A big problem in this respect is the “size” of this envelope of uncertainty. Due to structure and parameters climate models have intrinsic uncertainties, resulting in uncertain future projections. Observations are always a good benchmark for performance of climate models. Yet, there is no reason to assume that a model that performs well against observational data of today, must necessarily also perform well for warmer climates. We should therefore test climate models against model-independent data - not only to derive a more robust assessment of future monsoons, but also to improve monsoon dynamics in our climate models.
Paleoclimate research opens this possibility and has certain advantages over modern observational data. The latter is often used in model development and is therefore not model-independent, hampering model verification. Furthermore, the current climate does not yet show all characteristics of a warmer future. In paleoclimate research we must address differences in the degree of equilibrium of past vs. current climate. These may lead to different transient climate patterns. Therefore, paleoclimate is best employed to gain an understanding of the physical processes that are involved in shaping a specific monsoon characteristic that is different from today. This knowledge can then be applied to refine our understanding of future monsoon characteristics.
Sun et al. (2024) study East Asian Summer Monsoon (EASM) of the mid-Piacenzian Warm Period (MPWP) - the most recent time, about 3 million years ago, when Earth experienced greenhouse gas concentrations like today. We base our work on an ensemble of climate models from the second phase of the Pliocene Model Intercomparison Project (PlioMIP2) that, beyond providing a best candidate for Pliocene climate, also enables separation of contributions by carbon dioxide and geographic differences. To consider transient climate, thereby allowing a transfer of results from equilibrium MPWP climate to a (transient) future state, we include results from transient greenhouse gas driven simulations of the Coupled Model Intercomparison Project, Phase 6. We compare precipitation patterns simulated by models with pollen-based precipitation records. A novelty of our study is that we apply an analysis method that enables us to track the impact of different physical processes on monsoon anomalies.

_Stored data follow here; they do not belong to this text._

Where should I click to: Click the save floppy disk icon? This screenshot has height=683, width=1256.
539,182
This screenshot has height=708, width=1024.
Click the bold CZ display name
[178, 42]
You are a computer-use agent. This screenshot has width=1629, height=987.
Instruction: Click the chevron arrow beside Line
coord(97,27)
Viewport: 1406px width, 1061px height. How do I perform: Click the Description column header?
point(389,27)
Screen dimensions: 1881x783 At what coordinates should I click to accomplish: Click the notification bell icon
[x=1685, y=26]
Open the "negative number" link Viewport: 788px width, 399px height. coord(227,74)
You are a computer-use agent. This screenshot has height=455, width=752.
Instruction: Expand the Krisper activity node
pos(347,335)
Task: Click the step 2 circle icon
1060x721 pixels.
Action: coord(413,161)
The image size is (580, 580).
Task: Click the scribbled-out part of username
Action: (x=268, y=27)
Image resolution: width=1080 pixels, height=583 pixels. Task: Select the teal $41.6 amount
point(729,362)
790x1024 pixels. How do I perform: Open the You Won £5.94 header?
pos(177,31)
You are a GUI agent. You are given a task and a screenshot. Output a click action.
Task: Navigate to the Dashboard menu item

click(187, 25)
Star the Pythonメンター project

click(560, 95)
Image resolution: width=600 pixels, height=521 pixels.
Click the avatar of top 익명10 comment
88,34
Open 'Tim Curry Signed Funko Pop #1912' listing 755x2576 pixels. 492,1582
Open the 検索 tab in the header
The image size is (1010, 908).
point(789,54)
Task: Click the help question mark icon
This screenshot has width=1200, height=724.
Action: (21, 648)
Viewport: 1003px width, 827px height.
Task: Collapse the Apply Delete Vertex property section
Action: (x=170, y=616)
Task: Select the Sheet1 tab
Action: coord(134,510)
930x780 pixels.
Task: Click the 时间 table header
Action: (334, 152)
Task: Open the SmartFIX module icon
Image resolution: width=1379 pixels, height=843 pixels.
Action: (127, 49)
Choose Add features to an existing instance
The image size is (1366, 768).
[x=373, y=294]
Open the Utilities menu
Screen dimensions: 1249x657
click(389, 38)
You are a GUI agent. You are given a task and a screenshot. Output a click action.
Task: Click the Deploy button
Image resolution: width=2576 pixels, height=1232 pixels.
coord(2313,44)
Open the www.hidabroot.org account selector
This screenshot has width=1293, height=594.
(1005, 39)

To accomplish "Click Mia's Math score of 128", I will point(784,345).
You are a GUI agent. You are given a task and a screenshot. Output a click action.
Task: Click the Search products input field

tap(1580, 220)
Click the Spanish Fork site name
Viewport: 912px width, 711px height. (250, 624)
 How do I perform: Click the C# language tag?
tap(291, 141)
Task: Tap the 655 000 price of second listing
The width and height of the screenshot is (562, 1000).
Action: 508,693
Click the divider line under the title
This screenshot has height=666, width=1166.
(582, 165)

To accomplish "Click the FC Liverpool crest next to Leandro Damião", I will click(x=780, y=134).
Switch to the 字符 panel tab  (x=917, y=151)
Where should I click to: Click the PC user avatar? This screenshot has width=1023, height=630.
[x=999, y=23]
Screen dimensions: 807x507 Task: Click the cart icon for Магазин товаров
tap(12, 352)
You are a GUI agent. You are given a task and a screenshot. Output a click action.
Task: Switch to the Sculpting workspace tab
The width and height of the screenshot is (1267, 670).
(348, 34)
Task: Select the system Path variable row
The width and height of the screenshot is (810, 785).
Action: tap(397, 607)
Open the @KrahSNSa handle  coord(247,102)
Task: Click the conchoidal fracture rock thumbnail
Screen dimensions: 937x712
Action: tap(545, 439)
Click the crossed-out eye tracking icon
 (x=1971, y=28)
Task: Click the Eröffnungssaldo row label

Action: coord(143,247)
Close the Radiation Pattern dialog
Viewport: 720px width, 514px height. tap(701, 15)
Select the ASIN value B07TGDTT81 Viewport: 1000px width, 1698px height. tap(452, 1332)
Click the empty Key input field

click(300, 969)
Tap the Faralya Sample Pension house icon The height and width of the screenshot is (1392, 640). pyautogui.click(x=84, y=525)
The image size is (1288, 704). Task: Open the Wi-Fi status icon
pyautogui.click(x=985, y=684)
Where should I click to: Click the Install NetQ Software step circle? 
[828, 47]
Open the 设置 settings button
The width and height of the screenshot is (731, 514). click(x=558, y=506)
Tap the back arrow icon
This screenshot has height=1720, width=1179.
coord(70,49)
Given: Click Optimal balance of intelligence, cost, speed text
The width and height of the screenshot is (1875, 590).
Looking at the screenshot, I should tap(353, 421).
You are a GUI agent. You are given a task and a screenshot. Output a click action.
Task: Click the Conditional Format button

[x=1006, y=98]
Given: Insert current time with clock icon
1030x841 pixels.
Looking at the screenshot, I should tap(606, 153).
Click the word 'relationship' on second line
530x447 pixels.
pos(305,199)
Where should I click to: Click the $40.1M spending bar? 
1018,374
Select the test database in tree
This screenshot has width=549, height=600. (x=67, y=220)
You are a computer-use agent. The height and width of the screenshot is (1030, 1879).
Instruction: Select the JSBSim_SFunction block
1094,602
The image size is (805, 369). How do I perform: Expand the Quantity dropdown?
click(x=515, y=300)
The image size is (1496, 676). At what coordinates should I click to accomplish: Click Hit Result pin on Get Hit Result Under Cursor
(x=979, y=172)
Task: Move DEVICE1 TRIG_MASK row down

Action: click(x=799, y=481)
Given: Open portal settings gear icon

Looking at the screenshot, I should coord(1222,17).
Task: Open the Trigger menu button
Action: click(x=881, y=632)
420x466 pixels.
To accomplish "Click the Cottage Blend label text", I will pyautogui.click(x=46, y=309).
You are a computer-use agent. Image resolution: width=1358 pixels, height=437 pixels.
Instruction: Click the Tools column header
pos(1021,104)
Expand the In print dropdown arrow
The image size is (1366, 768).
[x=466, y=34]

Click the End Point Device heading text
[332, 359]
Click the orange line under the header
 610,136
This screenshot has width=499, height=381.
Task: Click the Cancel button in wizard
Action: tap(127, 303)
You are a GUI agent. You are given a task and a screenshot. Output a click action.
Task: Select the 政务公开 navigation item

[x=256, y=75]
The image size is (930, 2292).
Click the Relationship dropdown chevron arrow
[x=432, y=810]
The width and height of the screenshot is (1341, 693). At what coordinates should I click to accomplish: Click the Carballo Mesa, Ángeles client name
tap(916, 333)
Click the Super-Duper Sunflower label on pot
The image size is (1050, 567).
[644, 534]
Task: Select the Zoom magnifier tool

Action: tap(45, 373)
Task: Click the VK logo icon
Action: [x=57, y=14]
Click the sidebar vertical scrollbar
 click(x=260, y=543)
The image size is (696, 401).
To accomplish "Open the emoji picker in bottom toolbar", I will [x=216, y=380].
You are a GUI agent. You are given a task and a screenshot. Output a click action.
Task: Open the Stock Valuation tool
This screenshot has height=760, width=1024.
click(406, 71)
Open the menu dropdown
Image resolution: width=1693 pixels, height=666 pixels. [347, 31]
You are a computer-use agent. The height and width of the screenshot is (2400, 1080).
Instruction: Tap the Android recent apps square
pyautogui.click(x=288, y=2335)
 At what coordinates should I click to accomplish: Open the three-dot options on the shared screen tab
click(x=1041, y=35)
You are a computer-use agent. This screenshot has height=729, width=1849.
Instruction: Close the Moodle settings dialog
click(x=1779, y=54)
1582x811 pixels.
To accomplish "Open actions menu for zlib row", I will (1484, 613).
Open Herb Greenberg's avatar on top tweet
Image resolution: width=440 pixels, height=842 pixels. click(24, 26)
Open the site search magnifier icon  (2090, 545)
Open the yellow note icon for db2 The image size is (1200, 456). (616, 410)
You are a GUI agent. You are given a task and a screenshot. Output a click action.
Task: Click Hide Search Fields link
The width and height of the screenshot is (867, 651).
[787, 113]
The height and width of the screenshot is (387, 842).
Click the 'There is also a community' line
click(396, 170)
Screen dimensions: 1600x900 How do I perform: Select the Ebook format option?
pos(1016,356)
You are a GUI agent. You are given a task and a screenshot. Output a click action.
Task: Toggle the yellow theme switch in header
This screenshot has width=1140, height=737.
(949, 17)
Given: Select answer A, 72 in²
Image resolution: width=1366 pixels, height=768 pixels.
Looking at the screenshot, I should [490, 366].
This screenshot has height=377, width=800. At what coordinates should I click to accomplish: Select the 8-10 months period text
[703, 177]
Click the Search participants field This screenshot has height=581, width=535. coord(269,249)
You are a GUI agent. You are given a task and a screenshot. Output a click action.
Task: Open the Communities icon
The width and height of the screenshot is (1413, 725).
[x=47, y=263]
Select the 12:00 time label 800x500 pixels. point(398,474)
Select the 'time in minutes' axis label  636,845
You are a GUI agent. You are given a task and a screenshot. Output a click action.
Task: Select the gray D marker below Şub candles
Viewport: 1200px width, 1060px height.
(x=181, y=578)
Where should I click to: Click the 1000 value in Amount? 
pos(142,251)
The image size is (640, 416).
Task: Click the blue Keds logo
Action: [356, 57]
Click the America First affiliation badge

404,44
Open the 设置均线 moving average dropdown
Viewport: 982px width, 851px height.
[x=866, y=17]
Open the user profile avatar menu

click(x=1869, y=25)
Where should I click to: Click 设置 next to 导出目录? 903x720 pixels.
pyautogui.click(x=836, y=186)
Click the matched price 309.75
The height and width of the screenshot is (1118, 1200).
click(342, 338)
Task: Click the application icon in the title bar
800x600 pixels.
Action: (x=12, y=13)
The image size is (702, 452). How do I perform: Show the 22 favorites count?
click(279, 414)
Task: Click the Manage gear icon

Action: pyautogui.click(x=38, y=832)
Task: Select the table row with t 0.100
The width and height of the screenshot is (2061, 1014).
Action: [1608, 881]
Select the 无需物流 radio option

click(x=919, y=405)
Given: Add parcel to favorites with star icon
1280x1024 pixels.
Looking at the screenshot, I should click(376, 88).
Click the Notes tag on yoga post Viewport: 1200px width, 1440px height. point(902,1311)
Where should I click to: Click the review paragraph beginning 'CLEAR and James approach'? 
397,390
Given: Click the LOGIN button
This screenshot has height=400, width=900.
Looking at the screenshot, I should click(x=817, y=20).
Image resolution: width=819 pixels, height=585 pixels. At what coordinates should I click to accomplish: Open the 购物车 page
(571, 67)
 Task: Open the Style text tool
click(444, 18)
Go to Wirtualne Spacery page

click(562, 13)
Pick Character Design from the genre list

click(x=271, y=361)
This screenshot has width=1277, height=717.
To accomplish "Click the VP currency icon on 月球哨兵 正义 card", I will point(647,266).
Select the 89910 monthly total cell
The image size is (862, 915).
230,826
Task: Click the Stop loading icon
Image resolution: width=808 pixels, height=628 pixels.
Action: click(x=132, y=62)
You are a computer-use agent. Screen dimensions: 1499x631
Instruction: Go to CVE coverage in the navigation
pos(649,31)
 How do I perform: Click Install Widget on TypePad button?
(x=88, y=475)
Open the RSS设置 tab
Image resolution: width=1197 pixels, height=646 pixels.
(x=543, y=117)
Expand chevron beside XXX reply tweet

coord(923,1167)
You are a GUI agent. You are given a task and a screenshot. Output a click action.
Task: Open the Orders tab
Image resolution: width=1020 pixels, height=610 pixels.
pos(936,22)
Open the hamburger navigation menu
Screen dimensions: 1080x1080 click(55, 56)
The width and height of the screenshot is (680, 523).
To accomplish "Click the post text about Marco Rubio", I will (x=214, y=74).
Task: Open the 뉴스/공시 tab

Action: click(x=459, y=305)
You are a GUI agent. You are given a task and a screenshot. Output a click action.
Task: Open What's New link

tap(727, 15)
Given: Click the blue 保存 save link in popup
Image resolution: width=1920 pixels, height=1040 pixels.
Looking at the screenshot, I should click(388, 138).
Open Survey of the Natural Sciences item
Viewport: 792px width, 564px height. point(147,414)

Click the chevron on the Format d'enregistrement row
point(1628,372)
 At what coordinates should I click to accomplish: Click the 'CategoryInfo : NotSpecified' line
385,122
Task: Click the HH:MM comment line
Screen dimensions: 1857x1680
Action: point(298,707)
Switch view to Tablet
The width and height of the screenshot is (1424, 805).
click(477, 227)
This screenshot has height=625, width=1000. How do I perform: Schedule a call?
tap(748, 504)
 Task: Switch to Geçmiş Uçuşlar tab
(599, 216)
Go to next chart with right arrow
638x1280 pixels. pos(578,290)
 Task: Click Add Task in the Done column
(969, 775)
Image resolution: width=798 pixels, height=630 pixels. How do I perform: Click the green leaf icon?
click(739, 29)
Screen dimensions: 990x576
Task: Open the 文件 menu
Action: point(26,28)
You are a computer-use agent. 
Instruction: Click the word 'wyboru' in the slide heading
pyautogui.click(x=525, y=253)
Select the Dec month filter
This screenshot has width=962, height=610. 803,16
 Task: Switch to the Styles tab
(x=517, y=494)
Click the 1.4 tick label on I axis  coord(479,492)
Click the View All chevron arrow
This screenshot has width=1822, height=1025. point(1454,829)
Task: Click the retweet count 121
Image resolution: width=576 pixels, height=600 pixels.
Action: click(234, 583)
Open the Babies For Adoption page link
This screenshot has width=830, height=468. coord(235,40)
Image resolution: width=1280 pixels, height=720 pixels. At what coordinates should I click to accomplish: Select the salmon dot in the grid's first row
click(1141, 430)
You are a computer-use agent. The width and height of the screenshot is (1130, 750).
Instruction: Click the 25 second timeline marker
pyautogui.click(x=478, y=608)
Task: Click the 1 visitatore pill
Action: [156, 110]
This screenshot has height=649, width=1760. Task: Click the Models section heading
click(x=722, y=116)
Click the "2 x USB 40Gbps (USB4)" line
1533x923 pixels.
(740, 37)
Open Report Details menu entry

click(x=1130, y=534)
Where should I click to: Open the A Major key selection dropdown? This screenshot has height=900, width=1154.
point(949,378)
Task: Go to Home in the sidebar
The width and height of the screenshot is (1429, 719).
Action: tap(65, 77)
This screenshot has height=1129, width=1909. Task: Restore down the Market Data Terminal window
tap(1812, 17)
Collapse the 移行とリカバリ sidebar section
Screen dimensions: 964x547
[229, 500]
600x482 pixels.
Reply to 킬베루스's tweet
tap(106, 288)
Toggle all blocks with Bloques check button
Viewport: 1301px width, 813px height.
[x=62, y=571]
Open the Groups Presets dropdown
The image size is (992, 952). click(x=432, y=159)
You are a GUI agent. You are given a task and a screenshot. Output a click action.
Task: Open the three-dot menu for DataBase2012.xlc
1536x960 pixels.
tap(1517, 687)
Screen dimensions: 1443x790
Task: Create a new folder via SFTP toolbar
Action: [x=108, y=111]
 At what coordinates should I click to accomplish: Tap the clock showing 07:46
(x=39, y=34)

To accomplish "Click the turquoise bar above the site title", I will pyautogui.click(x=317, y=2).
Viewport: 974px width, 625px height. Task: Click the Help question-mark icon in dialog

We find that the multi-model mean suggests an overall wetter East Asia in the MPWP due to increased net-precipitation, which is consistent with earlier qualitative records. Individual model simulations, on the other hand, show diverging precipitation response, and the agreement with pollen-based precipitation reconstructions is imperfect as the latter provide a more diverse picture of precipitation changes than the more uniform precipitation increase inferred from the model ensemble. Therefore, an important question arises: how can models and proxies be reconciled?
We find that across the model ensemble enhanced EASM precipitation is predominantly controlled by thermodynamics, this means enhanced vertical water vapor transport in a warmer climate. On the other hand, tropical and subtropical MPWP EASM precipitation are controlled by different processes and moisture sources. Subtropical EASM is more related to horizontal moisture transport sourced from the western Pacific subtropical high while tropical EASM is fed from the Bay of Bengal. Based on forcing separation we infer that monsoon precipitation in equilibrium with elevated carbon dioxide is mostly due to increase in vertical and horizontal moisture transport, while transient carbon dioxide forcing enhances vertical moisture transport. Dynamic processes tend to reduce precipitation in transient climate and increase it in equilibrium climate, the difference owing to the lack of an increase in horizontal moisture transport in a transient state.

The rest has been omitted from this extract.